The gold rush ongoing at Hueypetue exhibits a multitude of characteristics that are discordant with the concepts of sustainable development that have become the paradigm of Southern development during the past decade. The precarious existence of the workers, exploitation of indigenous peoples, rampant environmental degradation, and the inefficient means of extraction collectively identify urgency to reign-in the uncontrolled nature this industry. The political ecology framework utilized in this analysis suggests the existence of numerous, complex, and often complementary factors that continue to collectively coerce the Peruvian national government to officially ignore the presence of the gold rush. Through this willful pseudo-ignorance, the government allows large amounts of revenues to escape the national treasury while thousands of Peruvians working the gold fields are left at risk without social services.

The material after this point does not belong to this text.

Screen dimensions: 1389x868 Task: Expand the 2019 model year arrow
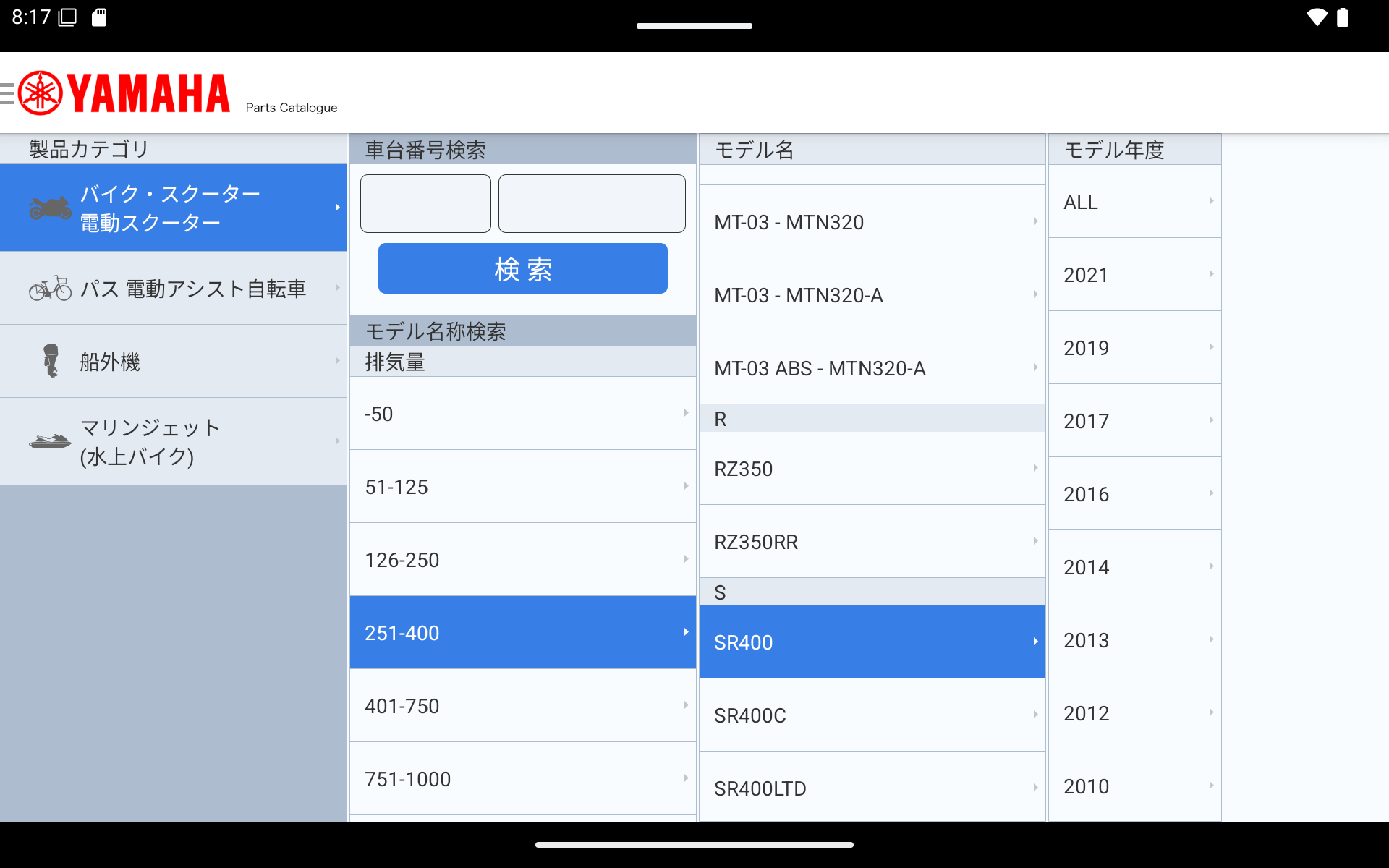(1211, 347)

This analysis also finds that elements of chance with regard to timing play significant roles in Amazonian development. The discovery of gold at Serra Pelada prompted a runaway response because it coincided with historic highs in the price of gold; equally, it was this same frenzy that was instrumental in the Brazilian governmental intervention that established regulation and management at that site. In the case of Hueypetue, the critical missed moment for the government or corporate interests to establish management over gold works may have been the onset of the 1972 gold rush when the Velasco regime’s nationalization interventions deterred foreign investment that might have otherwise provided structure to later developments. Instead, local autonomy over gold production became entrenched and remains so to the present day.

Many questions remain. To where does all the gold produced at Hueypetue disappear? Where does the capital generated end up? Could the massive importation of heavy machinery have been achieved without the government facilitating, or even orchestrating the process? Are the multinational corporations who provided the bulldozers (Case, Caterpiller and Volvo) accountable for the enormous destruction to the rainforest that is being wreaked by their machinery? Much further investigation remains to be undertaken before such questions can be addressed.